L’hydrogène est présenté comme une solution d’avenir, propre et décarbonée. Qu’en est-il vraiment ? Adrien Heinzelmeier, doctorant au Laboratoire d’étude des microstructures et de mécanique des matériaux et animateur des Fresques du climat, nous éclaire

L’hydrogène est-il une énergie propre ?

Adrien Heinzelmeier : L’hydrogène « vert », produit par électrolyse à partir d’eau, est encore extrêmement minoritaire. A l’heure actuelle, 95% de l’hydrogène est fabriqué à partir du méthane, un gaz naturel. Son bilan carbone est donc aussi mauvais que le gaz fossile dont il est issu. Sa fabrication pose aussi un dilemme. Soit elle implique l’utilisation d’énergies fossiles comme le méthane, et ça n’a aucun intérêt. Soit on apprend à le fabriquer à partir d’une électricité décarbonée, mais cela va se traduire par une surconsommation d’énergie électrique pour laquelle nous n’avons ni assez de centrales nucléaires, ni assez d’éoliennes.

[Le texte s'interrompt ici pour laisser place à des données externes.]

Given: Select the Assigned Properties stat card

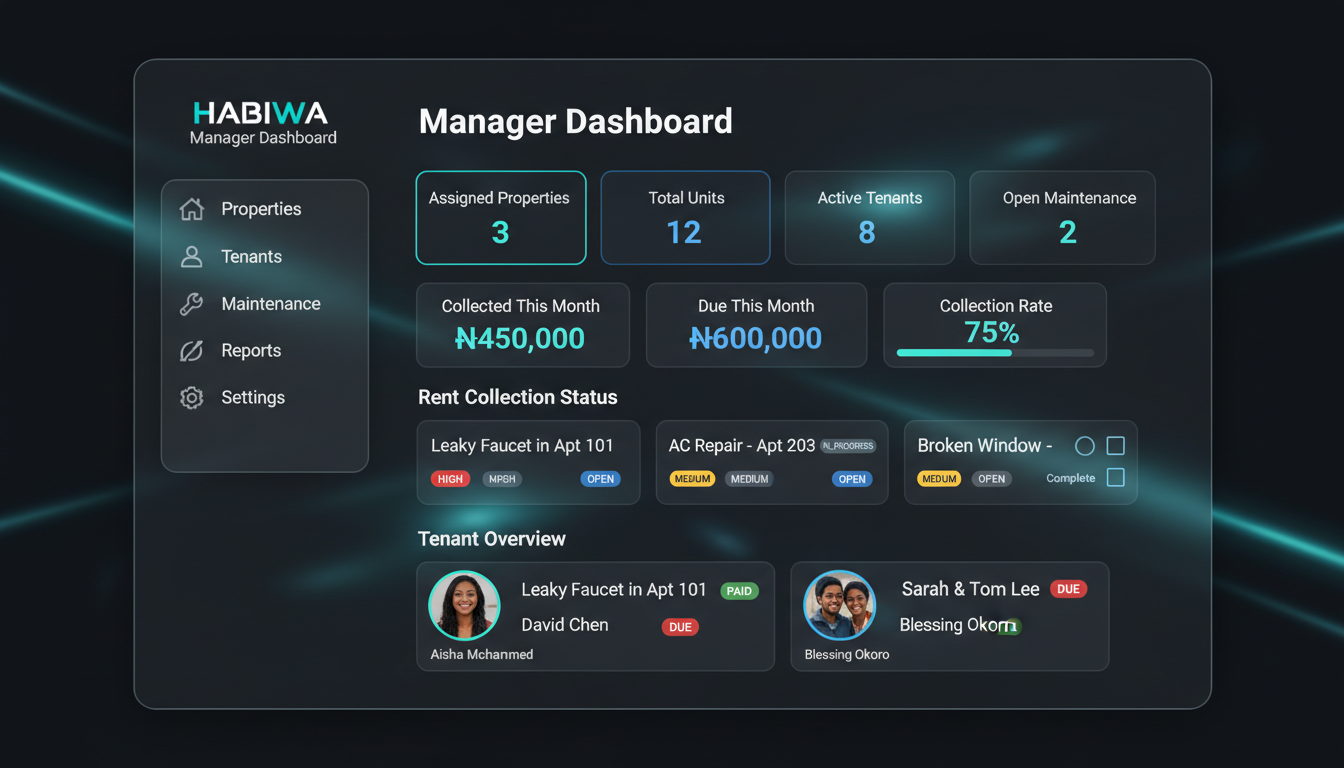Looking at the screenshot, I should pos(500,217).
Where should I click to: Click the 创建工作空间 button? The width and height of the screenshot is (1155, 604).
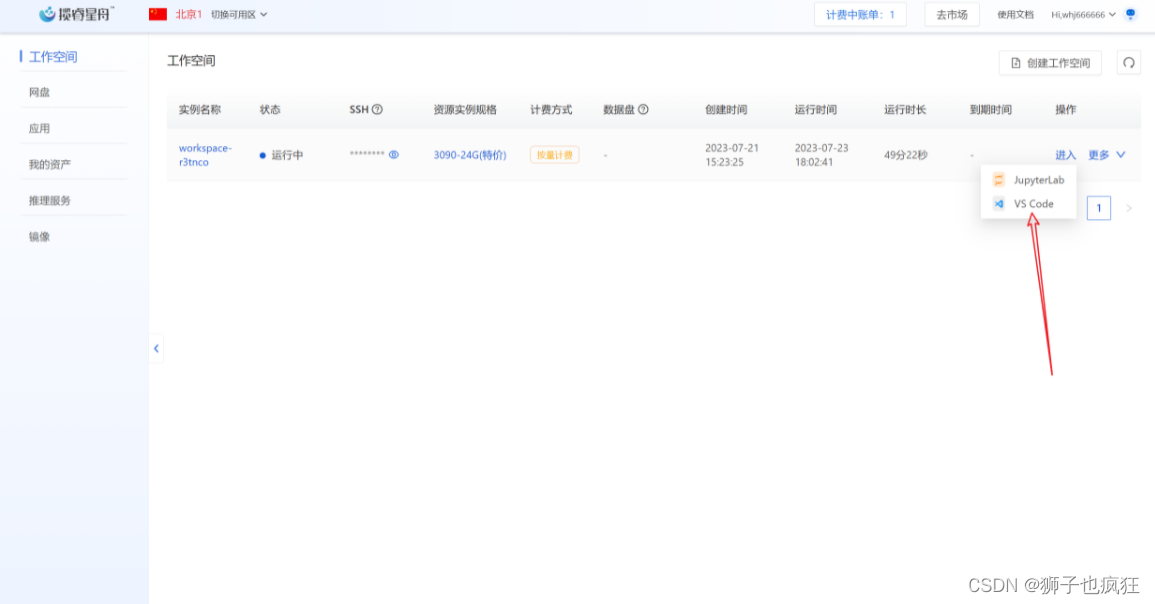1050,62
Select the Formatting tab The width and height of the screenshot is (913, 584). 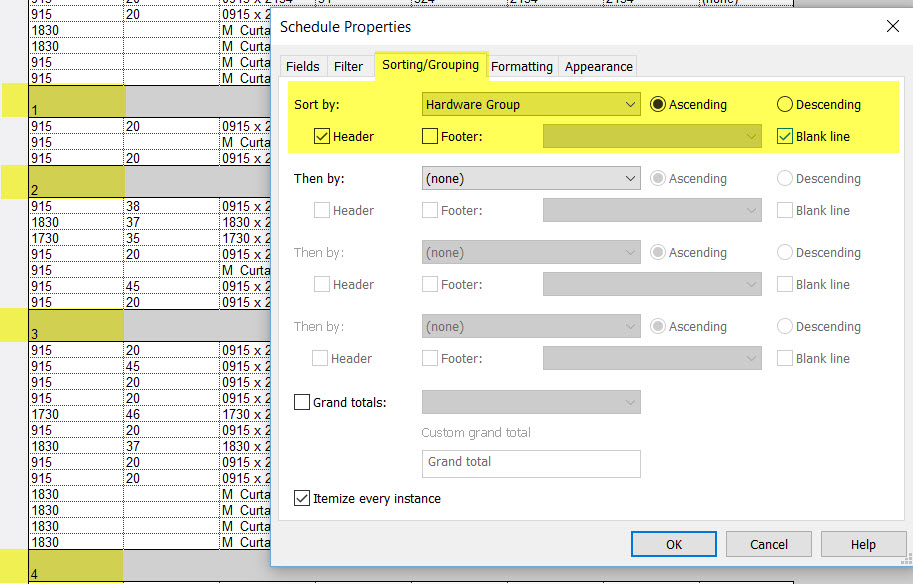[x=521, y=66]
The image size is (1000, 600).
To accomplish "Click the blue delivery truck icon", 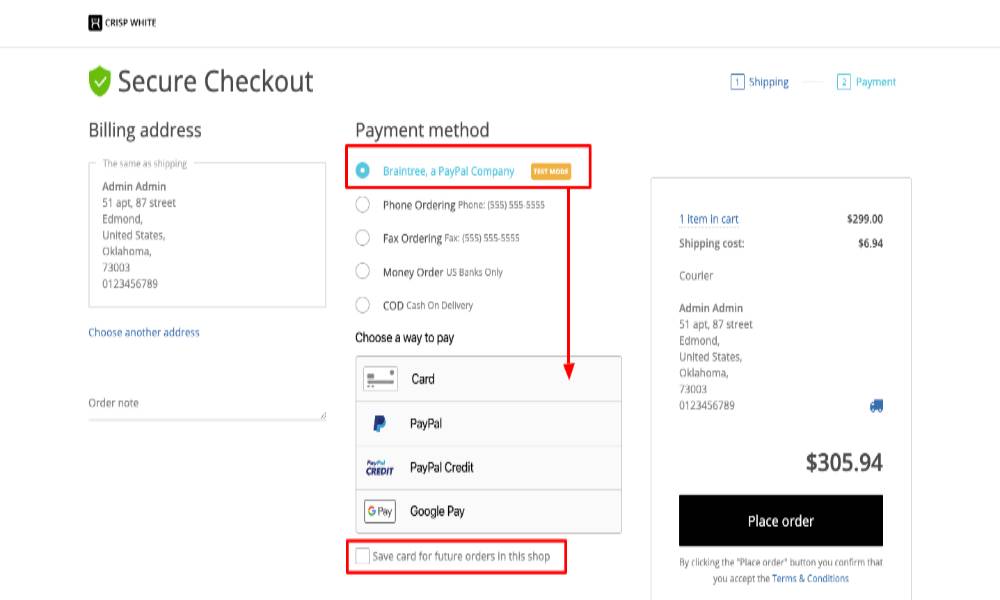I will [x=876, y=406].
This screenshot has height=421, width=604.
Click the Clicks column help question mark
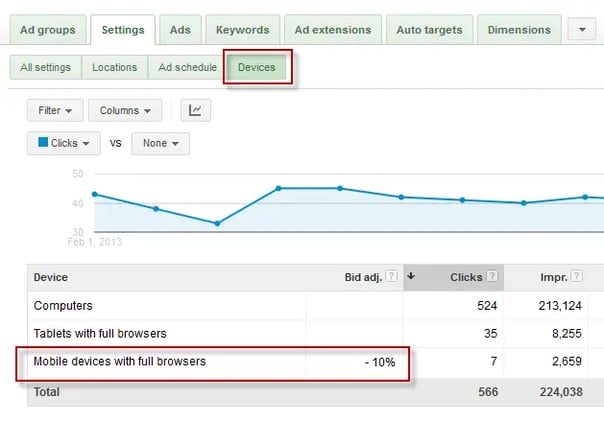pyautogui.click(x=494, y=277)
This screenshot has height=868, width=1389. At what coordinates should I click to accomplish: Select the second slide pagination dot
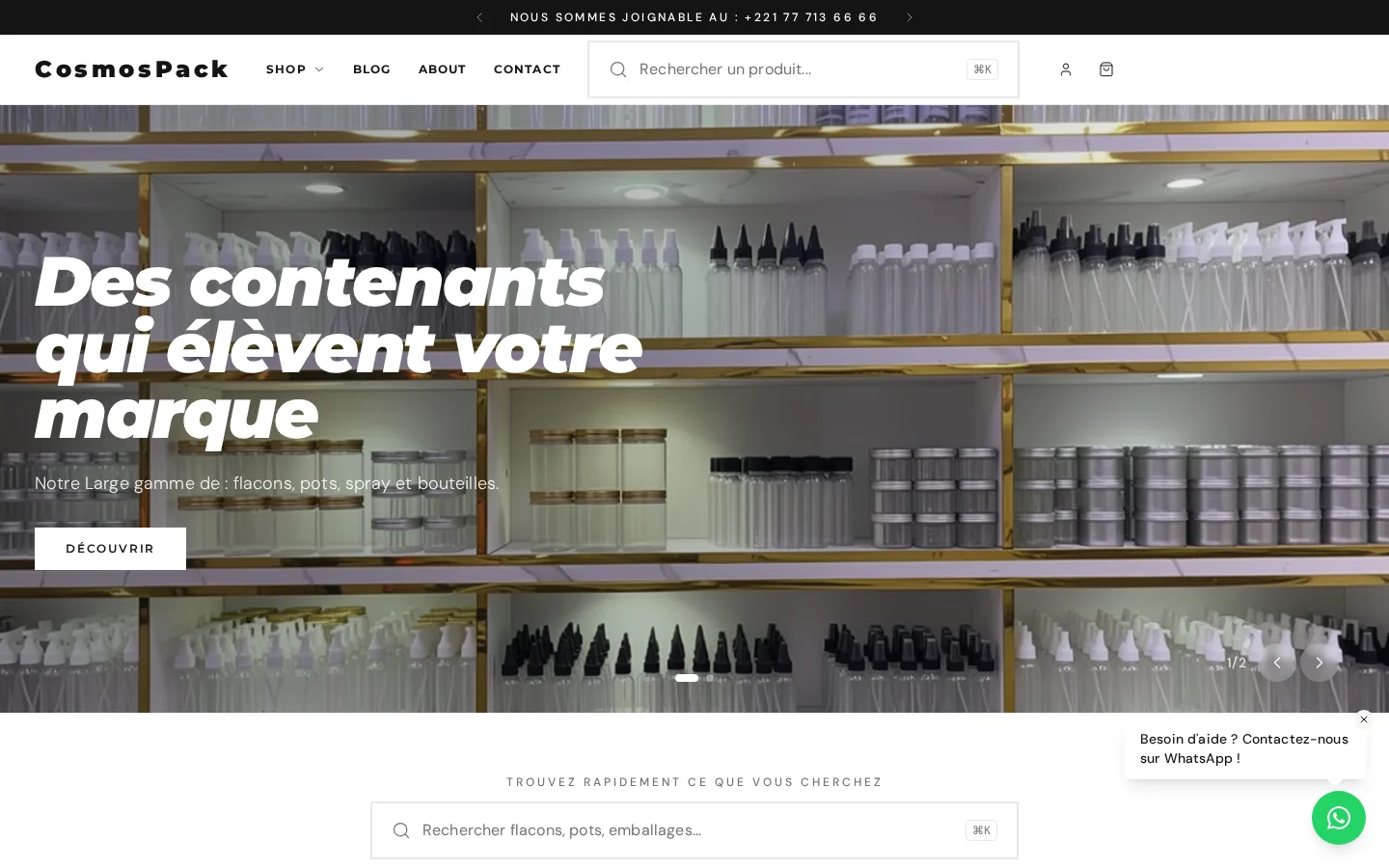[x=710, y=678]
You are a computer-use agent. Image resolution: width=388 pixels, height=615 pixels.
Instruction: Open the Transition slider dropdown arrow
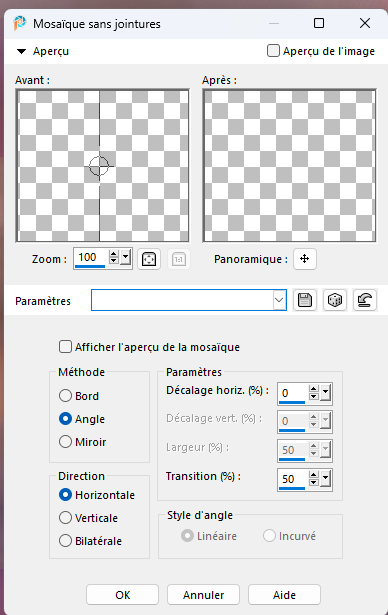(x=325, y=478)
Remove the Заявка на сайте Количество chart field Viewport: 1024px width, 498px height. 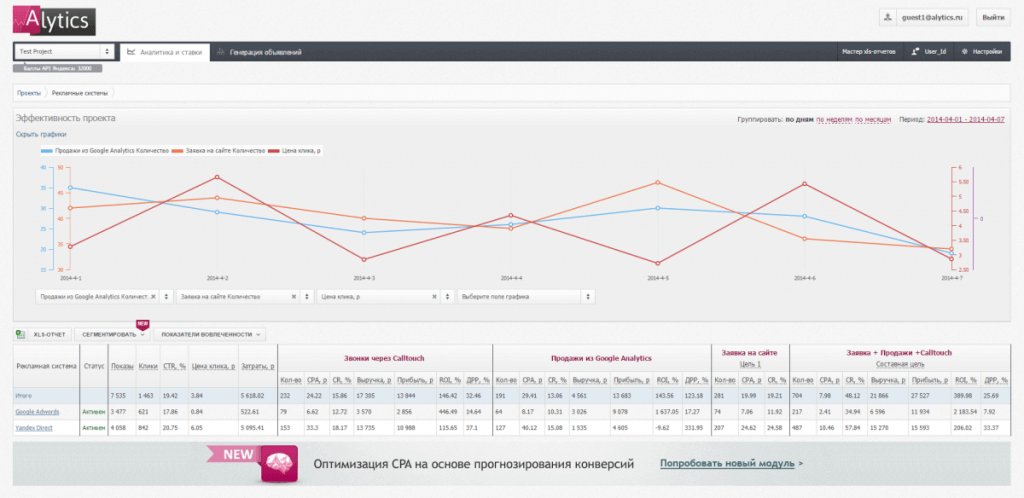(x=293, y=296)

L’hydrogène n’est pas une nouvelle source d’énergie. En revanche, il constitue un nouveau vecteur d’énergie. Il faut se le représenter comme une batterie électrique stockant temporairement l’électricité sous forme chimique.

Dans quels domaines l’hydrogène représente-t-il une réelle alternative ?

Adrien Heinzelmeier : Le volume d’hydrogène « vert », qui sera produit dans les années à venir devrait être utilisé en priorité pour décarboner la production d’acier, de méthanol, et d’ammoniac. Ces industries lourdes utilisent beaucoup de gaz et de charbon. L’hydrogène, utilisé comme réactif chimique, représente ici une super alternative. Dans le cas de l’acier, les fours dans lesquels on injecte du gaz fossile pourraient assez facilement être adaptés en vue d’une injection d’hydrogène. En quelques années, l’industrie de l’acier pourrait être décarbonée. L’hydrogène apporte là un vrai bénéfice !

Son utilisation peut aussi être pertinente pour décarboner les transports lourds. Je reviens de Bretagne ou l’on parle beaucoup de navires à hydrogène, car le maritime a du mal à passer à l’électrique ou à d’autres alternatives. Dans ces cas-là, l’hydrogène peut apparaître comme une solution. Mais ce n’est pas LA solution.

Recourir à l’hydrogène, lorsque c’est pertinent, est-il suffisant pour nous assurer un avenir meilleur ?  

Adrien Heinzelmeier : Un meilleur bilan carbone c’est bien, mais la réduction de nos émissions de carbone n’est pas le seul élément à prendre en compte dans le cadre de la transition écologique. Un chalutier fonctionnant à l’hydrogène, 100% propre et écolo, continuera à détruire les fonds marins et à vider les océans de ses poissons ! Résoudre un problème énergétique n’apporte pas automatiquement la solution à un problème écologique, au sens large.

Il faut arrêter de croire que l’hydrogène va nous permettre de faire tout ce que l’on faisait avec le pétrole, sans impact sur le climat ou les ressources naturelles. Le premier levier c’est la sobriété. On réalise encore mal que les fossiles fournissent la moitié de l’énergie consommée en France, et que cette énergie va nous manquer. Le recours à l’hydrogène ne change rien à ce constat. La « meilleure » solution ne sera pas technologique, mais le fruit d’un arbitrage en concertation avec de multiples experts et l’ensemble de la société.

Propos recueillis
par Alexandrine Civard-Racinais

Doctorant au LEM3, spécialiste du stockage de l’hydrogène, Adrien Heinzelmeier a été finaliste de l’édition 2023 du concours Ma Thèse en 180 secondes.

À savoir :

  • Sur terre, l’hydrogène est rarement présent à l’état pur. Il est toujours lié à d’autres atomes.
  • Pour séparer l’hydrogène des autres atomes, on investit de l’énergie dans une réaction chimique. On obtient alors une molécule de deux atomes d’hydrogène liés : le dihydrogène (H2). Quand on casse ensuite cette molécule H2, on récupère l’énergie investie au départ.
  • L’énergie contenue dans la liaison chimique du dihydrogène est concentrée et transportable. C’est un bon vecteur d’énergie.